Attackers and defenders are engaged in an information arms race,
where gaining a momentary upper-hand can mean the difference
between a successful or thwarted attack. One of the most coveted
pieces of information sought for in this struggle is the true identity
of users and systems performing network communications. Despite
efforts taken to provide anonymity, unique characteristics of
side-channel data is often enough to accurately identify networked
entities, similar to how biological fingerprints can identify individuals.
Thus, leveraging this information allows malefactors to target
vulnerable systems with specially-crafted attacks, and defenders to
identify and prevent such attacks.

In this thesis, we demonstrate the practical benefits of computer
system fingerprinting in identifying and studying online entities,
as well as uncovering vulnerabilities before they can be exploited.
First, we present techniques to uncover previously hidden campaigns
of Man-in-the-Middle (MITM) phishing toolkits. We show
how network timing analysis and TLS fingerprinting can be used
to detect the presence of these toolkits in network communications
from the perspectives of both victim clients and targeted web
servers. Using these techniques, we conduct a longitudinal study
on MITM phishing toolkits in the wild, observing their growing
popularity amongst attackers to target enterprise users.

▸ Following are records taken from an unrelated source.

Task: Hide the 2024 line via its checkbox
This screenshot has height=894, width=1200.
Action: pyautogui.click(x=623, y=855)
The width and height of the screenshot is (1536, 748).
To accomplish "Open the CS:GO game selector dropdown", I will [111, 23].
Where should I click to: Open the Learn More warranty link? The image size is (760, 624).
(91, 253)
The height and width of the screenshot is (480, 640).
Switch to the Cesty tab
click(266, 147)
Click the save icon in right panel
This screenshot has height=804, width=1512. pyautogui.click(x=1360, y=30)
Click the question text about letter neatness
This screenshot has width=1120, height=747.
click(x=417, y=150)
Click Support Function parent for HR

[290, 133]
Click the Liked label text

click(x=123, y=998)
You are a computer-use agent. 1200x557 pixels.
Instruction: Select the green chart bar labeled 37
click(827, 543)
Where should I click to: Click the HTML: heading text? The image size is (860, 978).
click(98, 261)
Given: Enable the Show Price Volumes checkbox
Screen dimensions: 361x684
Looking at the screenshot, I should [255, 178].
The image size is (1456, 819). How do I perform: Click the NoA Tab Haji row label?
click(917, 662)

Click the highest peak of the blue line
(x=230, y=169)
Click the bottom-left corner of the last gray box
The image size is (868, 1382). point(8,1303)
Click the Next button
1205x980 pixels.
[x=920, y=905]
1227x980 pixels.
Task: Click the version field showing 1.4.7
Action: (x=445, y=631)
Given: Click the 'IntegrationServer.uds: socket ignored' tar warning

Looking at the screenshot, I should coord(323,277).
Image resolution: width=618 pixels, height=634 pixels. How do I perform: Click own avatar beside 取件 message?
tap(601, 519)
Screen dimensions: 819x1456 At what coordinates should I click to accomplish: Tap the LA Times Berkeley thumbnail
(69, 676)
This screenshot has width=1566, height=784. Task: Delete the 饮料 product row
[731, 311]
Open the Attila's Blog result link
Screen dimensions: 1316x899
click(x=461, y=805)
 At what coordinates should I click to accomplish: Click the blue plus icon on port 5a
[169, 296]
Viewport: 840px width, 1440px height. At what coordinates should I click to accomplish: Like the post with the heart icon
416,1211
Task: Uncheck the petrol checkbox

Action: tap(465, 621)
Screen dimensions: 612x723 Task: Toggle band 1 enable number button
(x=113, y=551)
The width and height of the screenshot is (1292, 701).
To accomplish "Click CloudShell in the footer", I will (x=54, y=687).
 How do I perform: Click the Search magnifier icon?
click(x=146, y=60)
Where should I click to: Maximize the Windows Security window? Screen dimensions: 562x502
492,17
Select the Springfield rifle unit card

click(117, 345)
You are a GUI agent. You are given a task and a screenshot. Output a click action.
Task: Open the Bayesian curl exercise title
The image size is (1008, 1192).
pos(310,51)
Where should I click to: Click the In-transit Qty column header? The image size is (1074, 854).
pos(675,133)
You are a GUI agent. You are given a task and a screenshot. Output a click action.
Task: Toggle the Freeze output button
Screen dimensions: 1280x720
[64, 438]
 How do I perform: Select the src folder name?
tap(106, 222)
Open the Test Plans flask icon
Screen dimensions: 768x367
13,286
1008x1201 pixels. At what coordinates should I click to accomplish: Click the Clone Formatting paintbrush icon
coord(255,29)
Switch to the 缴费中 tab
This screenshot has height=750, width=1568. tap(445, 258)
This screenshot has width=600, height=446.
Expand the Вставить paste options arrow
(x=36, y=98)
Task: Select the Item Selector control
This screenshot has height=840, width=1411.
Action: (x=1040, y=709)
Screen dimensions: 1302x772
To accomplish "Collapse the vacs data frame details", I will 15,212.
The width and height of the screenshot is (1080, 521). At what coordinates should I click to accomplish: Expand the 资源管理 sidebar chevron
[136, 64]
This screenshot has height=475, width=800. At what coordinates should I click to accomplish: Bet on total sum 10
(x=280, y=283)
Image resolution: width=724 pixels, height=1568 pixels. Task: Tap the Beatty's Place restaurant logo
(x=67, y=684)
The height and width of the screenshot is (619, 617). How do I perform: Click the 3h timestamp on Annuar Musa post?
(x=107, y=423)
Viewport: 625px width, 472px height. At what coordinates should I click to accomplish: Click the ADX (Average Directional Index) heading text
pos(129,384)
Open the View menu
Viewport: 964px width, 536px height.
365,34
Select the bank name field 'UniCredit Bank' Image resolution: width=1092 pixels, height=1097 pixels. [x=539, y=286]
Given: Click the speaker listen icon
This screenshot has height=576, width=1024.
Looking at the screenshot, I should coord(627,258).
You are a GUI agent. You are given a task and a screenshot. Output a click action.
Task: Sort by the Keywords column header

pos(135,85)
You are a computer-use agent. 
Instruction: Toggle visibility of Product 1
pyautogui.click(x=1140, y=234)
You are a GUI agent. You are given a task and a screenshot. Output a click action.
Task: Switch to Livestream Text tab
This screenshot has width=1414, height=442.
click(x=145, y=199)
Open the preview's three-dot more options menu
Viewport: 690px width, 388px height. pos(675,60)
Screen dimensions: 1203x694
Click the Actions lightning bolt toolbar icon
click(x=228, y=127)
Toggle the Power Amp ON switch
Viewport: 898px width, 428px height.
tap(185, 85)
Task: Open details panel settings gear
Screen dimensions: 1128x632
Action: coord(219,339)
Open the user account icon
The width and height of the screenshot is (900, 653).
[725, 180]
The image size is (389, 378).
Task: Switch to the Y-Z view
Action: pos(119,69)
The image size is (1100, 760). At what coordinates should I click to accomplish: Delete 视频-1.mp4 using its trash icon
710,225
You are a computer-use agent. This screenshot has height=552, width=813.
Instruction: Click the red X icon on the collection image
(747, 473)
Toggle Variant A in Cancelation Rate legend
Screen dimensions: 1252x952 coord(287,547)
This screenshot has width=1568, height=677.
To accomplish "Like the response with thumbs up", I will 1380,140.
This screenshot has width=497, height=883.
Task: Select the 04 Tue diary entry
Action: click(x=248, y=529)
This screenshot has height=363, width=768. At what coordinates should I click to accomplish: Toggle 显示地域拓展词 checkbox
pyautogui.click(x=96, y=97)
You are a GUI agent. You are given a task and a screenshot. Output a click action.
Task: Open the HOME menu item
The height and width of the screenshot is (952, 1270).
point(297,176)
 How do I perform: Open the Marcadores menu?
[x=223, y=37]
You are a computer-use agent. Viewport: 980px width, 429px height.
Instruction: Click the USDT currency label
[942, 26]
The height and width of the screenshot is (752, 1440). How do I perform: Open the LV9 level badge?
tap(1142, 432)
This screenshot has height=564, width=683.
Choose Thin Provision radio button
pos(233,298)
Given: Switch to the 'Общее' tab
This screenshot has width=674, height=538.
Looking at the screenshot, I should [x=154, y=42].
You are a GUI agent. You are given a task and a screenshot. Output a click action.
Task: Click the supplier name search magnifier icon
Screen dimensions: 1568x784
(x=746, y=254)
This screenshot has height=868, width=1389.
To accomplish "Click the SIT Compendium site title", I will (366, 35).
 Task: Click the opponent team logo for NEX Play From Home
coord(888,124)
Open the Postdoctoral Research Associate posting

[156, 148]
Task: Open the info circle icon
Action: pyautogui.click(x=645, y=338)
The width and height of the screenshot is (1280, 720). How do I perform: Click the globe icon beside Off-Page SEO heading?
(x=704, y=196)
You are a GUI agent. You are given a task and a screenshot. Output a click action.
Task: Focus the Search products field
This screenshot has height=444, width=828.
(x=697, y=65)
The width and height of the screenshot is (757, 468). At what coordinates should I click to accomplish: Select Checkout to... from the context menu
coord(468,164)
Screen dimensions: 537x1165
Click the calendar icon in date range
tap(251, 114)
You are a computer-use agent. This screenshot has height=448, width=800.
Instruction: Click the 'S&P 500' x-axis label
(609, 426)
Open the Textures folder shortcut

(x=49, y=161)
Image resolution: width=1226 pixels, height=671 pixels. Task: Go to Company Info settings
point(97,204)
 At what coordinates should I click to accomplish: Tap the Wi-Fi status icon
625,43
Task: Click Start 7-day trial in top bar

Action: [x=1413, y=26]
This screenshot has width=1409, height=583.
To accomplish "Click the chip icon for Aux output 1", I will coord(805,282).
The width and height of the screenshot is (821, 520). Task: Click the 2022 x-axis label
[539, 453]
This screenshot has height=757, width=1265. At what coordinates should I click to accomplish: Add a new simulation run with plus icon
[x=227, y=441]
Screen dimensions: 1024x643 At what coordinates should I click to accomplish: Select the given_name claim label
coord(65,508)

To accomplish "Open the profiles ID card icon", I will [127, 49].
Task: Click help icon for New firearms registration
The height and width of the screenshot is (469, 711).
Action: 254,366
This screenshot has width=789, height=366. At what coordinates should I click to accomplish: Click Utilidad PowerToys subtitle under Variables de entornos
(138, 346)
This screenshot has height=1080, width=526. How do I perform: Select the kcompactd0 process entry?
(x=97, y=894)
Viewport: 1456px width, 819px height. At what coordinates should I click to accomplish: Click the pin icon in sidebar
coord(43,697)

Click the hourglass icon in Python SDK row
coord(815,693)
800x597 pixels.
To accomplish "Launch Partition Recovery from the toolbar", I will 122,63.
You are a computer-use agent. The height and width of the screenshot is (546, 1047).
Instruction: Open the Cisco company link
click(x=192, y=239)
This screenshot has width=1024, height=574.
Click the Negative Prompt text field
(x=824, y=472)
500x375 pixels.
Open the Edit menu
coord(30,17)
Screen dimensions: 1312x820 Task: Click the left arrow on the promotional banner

Second, we study a subset of web bots that utilize Certificate
Transparency logs to identify targets. We develop a distributed
honeypot system which creates TLS certificates for the purpose of
advertising previously non-existent domains, and records the
activity generated towards them from a number of network vantage
points. We find that these bots are wholly distinct from traditional
host-scanning web bots. Moreover, by varying the content
of subdomains included in generated TLS certificates, we identify
bots with varying intentions, revealing a stark contrast in malicious
behavior among these groups.

Third, we conduct a large-scale study of data-saving mobile browsers
on the Android platform. By analyzing browser clients and
the network stacks of the proxy-server infrastructures supporting
them, we discover critical vulnerabilities leaving billions of users
exposed to attacks, including the presence of outdated network
services with many severe CVEs.

Fourth, we investigate environment-based artifacts present in Android
sandboxes that could be used by malware to detect and
bypass analysis systems. We identify features relating to: user
configurations (e.g., screen brightness), populations of files on the
device (e.g., number of photos and songs), and hardware sensors
(e.g., presence of a step counter). Our results show that the failure
of sandbox providers to accurately emulate such features allows
malware to infer the artificiality of the environment with high confidence.

Finally, we explore the state of web application fingerprinting by
auditing popular academic and commercial tools used to identify
PHP web applications on the Internet. Through a series of
laboratory and real-world experiments, we demonstrate that minor
changes to the content produced by popular web applications
severely hampers the performance of these fingerprinting tools.
Our results reveal the limited practical use of these tools, and
emphasize the need for an updated approach that is resilient to the
anti-fingerprinting techniques in use today.

Event Title
Ph.D. Proposal Defense: Brian Kondracki, 'Leveraging Side-channels to Fingerprint Software Systems'